All of a sudden all of the fight vanished from me. I sank to the stones of a raised flowerbed.

"Your sister isn't going to cure cancer, but she is going to be an NICU specialist. She's going to be a great doctor who develops new ways to save extremely premature babies. If your brother hadn't died, she would grow up to be a very successful financial analyst, but those precious souls wouldn't be able to do the good that God has planned for them."

Maggie, my older sister, was a freshman in college when my mom tried to kill herself. She was still majoring in business math but she was taking all of the necessary pre-med courses. My head was starting to spin.

I remembered the conversation we had about the trampoline and my own words echoed loudly in my mind. I bet you he listens to you more than you think... Trust your father. It may seem unfair, but I'm sure he knows better than you right now...

I could feel hands around my shoulders as he helped me to my feet. "You look a little ill." He produced a Nalgene water bottle from a pocket in his robe. "Drink a little of this and splash some on your face." The water was cool and restoring on my lips and he smiled widely as I wiped a handful on my face.

"God has plans for you, Alec. All you need to do is play along."

He grabbed my hand and put something in it, "Take this and keep praying; He'll keep hearing you. I'll guide you to the best of my abilities. Now, if you'll excuse me, I must be going home."

He walked up the porch of the nearest house, and I lost sight of him behind the thick bushes in front of the door.

I glanced at the object in my hand. A rosary with gems the color of Michael's eyes and opals marking every decade. The cross was simple silver. Stunning.
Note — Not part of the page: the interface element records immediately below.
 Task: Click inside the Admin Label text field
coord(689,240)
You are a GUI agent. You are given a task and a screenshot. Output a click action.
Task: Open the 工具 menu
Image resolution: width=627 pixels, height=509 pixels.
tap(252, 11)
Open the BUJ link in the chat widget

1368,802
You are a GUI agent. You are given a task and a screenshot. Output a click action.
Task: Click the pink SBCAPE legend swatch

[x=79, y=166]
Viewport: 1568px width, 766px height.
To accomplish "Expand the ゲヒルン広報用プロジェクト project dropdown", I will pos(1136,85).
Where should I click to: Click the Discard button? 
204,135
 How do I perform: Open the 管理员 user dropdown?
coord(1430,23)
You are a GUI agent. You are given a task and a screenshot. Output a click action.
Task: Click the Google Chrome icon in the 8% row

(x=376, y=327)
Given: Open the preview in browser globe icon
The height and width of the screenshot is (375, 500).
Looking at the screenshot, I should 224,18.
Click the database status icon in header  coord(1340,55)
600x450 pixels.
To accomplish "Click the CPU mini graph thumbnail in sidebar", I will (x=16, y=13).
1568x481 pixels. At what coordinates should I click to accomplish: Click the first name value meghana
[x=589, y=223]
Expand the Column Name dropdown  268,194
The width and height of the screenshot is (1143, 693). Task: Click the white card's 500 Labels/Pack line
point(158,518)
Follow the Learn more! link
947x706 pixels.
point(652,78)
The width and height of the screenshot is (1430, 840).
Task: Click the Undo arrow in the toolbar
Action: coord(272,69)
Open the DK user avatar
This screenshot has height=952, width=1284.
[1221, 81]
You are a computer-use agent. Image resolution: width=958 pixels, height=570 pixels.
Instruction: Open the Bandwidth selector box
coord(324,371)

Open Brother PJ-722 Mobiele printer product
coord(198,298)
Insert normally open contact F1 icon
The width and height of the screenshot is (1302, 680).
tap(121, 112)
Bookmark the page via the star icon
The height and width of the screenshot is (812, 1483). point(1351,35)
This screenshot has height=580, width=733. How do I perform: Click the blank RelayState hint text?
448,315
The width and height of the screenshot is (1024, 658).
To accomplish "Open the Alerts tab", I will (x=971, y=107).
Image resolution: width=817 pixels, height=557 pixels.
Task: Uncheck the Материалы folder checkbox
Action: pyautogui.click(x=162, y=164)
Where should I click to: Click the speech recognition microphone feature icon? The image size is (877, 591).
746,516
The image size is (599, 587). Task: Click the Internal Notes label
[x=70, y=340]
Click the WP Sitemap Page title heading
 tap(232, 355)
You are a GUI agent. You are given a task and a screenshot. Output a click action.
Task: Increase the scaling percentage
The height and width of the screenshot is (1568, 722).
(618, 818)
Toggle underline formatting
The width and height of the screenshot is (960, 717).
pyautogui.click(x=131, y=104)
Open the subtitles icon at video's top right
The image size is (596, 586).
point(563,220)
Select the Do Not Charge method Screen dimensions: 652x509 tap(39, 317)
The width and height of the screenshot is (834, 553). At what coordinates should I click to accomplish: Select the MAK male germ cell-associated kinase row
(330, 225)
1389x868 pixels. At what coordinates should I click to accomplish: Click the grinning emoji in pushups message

I moved to see if I could catch him, but he was gone.

It's been a while since that encounter. Every time I think that it was a hallucination, I ask someone else to hold the rosary. I'll trust their verification of reality more than my own. I use the Nalgene he left with me periodically. It has a college name printed on it, so I'll probably apply there. I still don't know what God's plan for me is, but I guess I'm going to find out.